Monday, January 5, 2026

THREE YEARS AGO.

 

Tom.

Three years ago while I sat in the hospital waiting room for a bone that eventually revealed the extent of the cancer, I had with me this needlework of a huntsman. A gentleman arrived on crutches, resembling a cartoon image of the Michelin Man, totally bald and blown up as if by sort of seriously powerful pump. As he entered the waiting room the other occupant could not ignore his presence, and as if to acknowledge this he said hello to everyone. His eyes fell on me in particular for who could ignore a man engrossed in stitching a very colourful stumpwork embroidery. We chatted about my work as well as the cancer and why he had returned for his third bone scan. He was remarkably cheerful and although at that moment I had no idea what my own scan would reveal he radiated calm and a very matter of fact and yet positive outlook. I realised even then that this must also be my goal.

The intervening years an medication have produced profound changes in my body and have always been honest about the difficulties I have had in coming to terms with those changes.

There comes a time in one’s life when cleaning the shower is actually more pleasurable than taking a shower. I have reached that time. The mopping down of the tiles and glass as well as shower tray holds far more satisfaction than what now must pass as my body. By the time I’ve finished hopefully my bloated body will be almost dry, and I have only to give it a cursory towelling before covering it up. I try to keep my eyes shut when showering, but I still have to wash, running my sponge over a body that feels totally alien to me. A strange halfway house of a body, neither man or woman, and certainly not me. I think now I can begin to understand some of the torment transvestite people go through. I haven’t changed sex, but I am increasingly the remnants of the man I remember, trapped in what now seems increasingly feminine. Call it what you will, fat, cellulite, or the soft layer, there is no getting round the thick covering of wobbly dimpled stuff that has invaded my chest, stomach and thighs. I put off taking a shower for as long as possible since it depresses me so. A girlfriend many decades ago once asked me why I didn’t smell. My glib response was “Class dear”. For that I got a clout as she was from a strong working class background. I can now reveal that given time to mature we all have our own distinctive odour. I used to enjoy during my time wandering in Western Australia, the natural smell of my body mixed with the sticky salt laden Southern Ocean. I was travelling alone, often in very remote areas without another human for thirty miles in any direction, so nobody to complain. However there comes a time when you can no longer ignore that unwashed odour. I try to switch my mind off completely, but more often than not the showering process reduces me to tears. We all have to face the loss of the youthful body we once had, and I realise I was privileged to have hung onto mine for so long, but with the accumulation of flesh comes the physical loss. No longer able to roam and ramble for days on end, now restricted to plodding short distances with the aid of a stick. I think of those younger generations who are either too scared to set off on their own, maybe have never had the opportunity, or have been brainwashed into the sedentary existence of computer gaming. Perhaps they will never have to face that physical loss, for what you never had you must surely never miss.
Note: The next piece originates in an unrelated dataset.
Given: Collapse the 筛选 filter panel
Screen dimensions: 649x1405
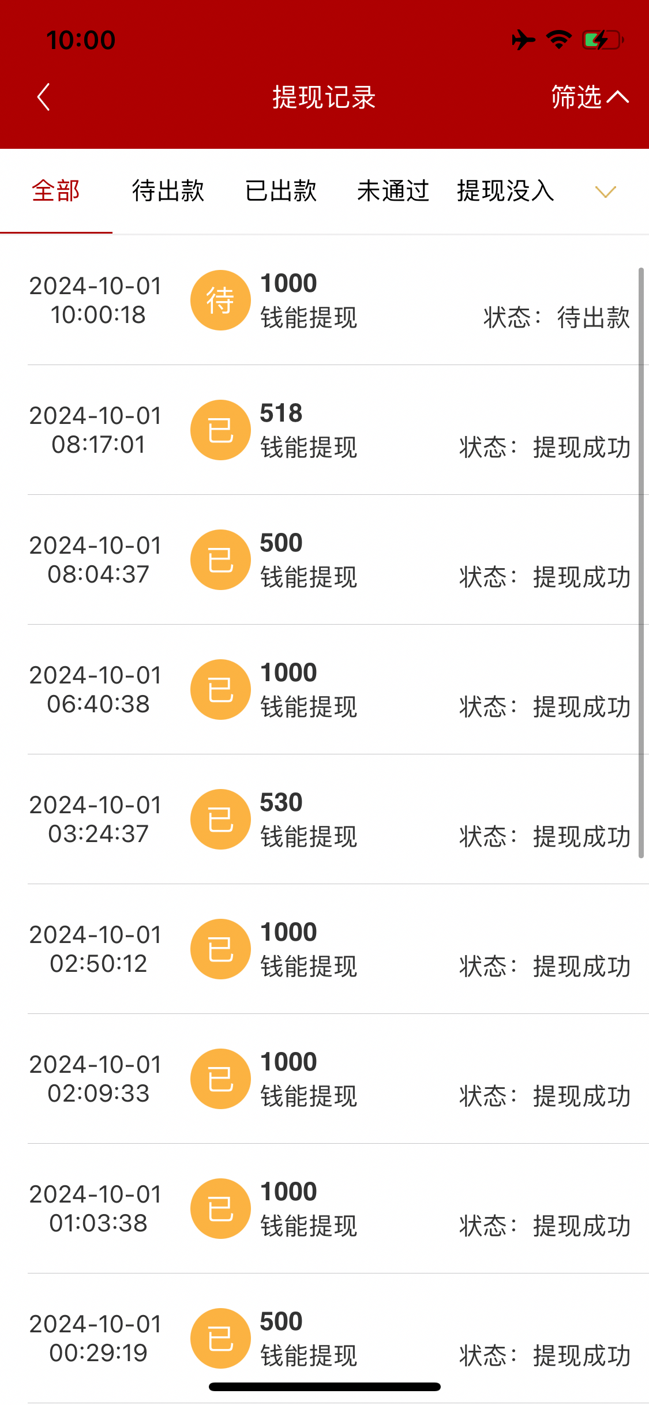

So, what gets me through the day now, or perhaps that should be gets me up of a morning. Well I still have to take the medication, but beyond that it’s the thought of being creative in any way I can. If my hands are occupied then I automatically feel calmer, almost like a self-embracing hug. Added to this is the visual satisfaction of seeing the object develop and progress towards a finished piece. As so often these days this creative work has been needlework, and while I have completed another large image of Scalpaigh harbour that is destined to join the Piers, Ports and Jetties series, I’ve also been doing some smaller naïve images with a nautical theme.



Tottie.

I’ve said nothing to Tom, but I think I’ve got what they call writers block. Well it not exactly a block, its more how do I stop, reach a conclusion, find an ending. I certainly don’t want to end up with a massive Tolkien tome. I’d heard through the grapevine that my old boss, Wobble Bottom Bill had taken early retirement from The Western Isles Wanderer to write his evidently fascinating memoirs, and yesterday I got a call to see if I’d like my old job back. I took the opportunity to negotiate a little rise in salary. The new editor looks impossibly young or is that just me getting to the point where local policemen look like they should still be in short trousers. One of my first reports will be dealing with the ever increasing size of modern houses on the island, and the wind farm debate is a constant issue. At least I’ll be out of Tom’s hair, well that is if he had any. What he’s let grow recently is like baby fluff, sticking out at all angles. He’ll need that trimming, looks ridiculous. I think he’s neglecting himself, throwing himself into his work, but never looking in the mirror. There are mornings when that is all too evident as he slumps down at the kitchen table, shirt collar still stuck under his pullover and half tucked into those ridiculous chequered pyjama bottoms. OK, yes I should be a little more compassionate, and he does know that I’m one of his all-time fans when it comes to his creative output. I adore his little seascapes, but dare not even ask how much since they do seem very labour intensive. Maybe it’s time for another in-depth interview to try and find out just what makes him tick. I should perhaps convince him to take out an advert, but then he seem quite happy to retain his title as The least visited attraction on the Western Isles.